Effective wayfinding systems are predictable. When information is predictable, patterns emerge, and users of the network will be able to rely on the system to provide information when they expect it. Predictability also helps users to understand new situations quickly, whether it be navigating a new intersection or travelling to a destination for the first time.

Typical placement scenario showing a decision sign located prior to an intersection of two facilities.

Users come to trust a predictable wayfinding network, making new journeys easier to attempt and complete. Every time a new trip is completed, users’ confidence in the wayfinding network will be sustained or increased.

Predictability should relate to all aspects of wayfinding placement and design (i.e., sign materials, dimensions, colors, forms, and placement). Similarly, maps should employ consistent symbology, fonts, colors, and style. The system should be designed in accordance with local, state, and federal guidelines, ensuring that it can be funded through state and federal sources.

Wayfinding family from the Wichita Wayfinding System Plan.

5. Simplify Information

For a wayfinding network to be effective, information needs to be presented clearly and logically. It is important to provide information in manageable amounts. Too much information can be difficult to understand; too little and decision-making becomes impossible.

The placement of signs and the information provided at each placement are also critical. To be successful, wayfinding information must be provided in advance of where major changes occur and confirmed when the maneuver is complete.

Planning level placement plan for the Helena, MT, Wayfinding System Plan, which illustrates locations for sign placement along priority routes, determined by data-driven and community input.

6. Accessible

Wayfinding signage should be accessible and be designed to be comprehensible by a wide range of users, including people of all ages and ability levels.

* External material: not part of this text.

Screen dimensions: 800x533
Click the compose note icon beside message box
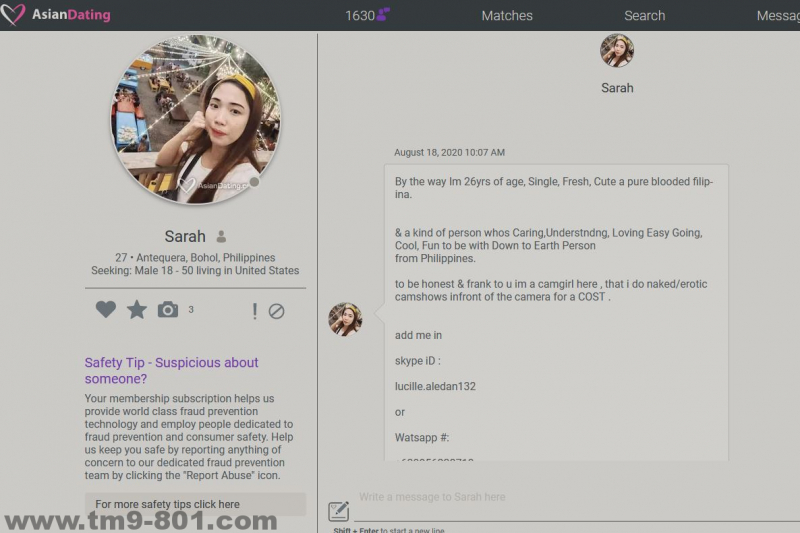[x=339, y=511]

As wayfinding systems often relate to accessible routes or pedestrian circulation, it is important to consider technical guidance from the Americans with Disabilities Act (ADA) to implement wayfinding signs and other elements that do not impede travel or create unsafe situations for pedestrians, bicyclists, and/or those with disabilities.

The height of sign messages should reflect the of the height of the readers, and consider users of all abilities.

Special consideration should be taken for those without high educational attainment, English language proficiency, or spatial reasoning skills. In areas with high rates of users with English as a second language, the wayfinding should use text and symbols that will be understood by non-English speakers. Designers should minimize the use of bilingual text or separate-language signs, as including these elements can make signs cluttered and reduce overall legibility.

To craft a successful wayfinding system, the planning and design process can begin with these six principles to focus the intent of messaging and provide a framework for implementing a cohesive, easy to use network of routes and signs.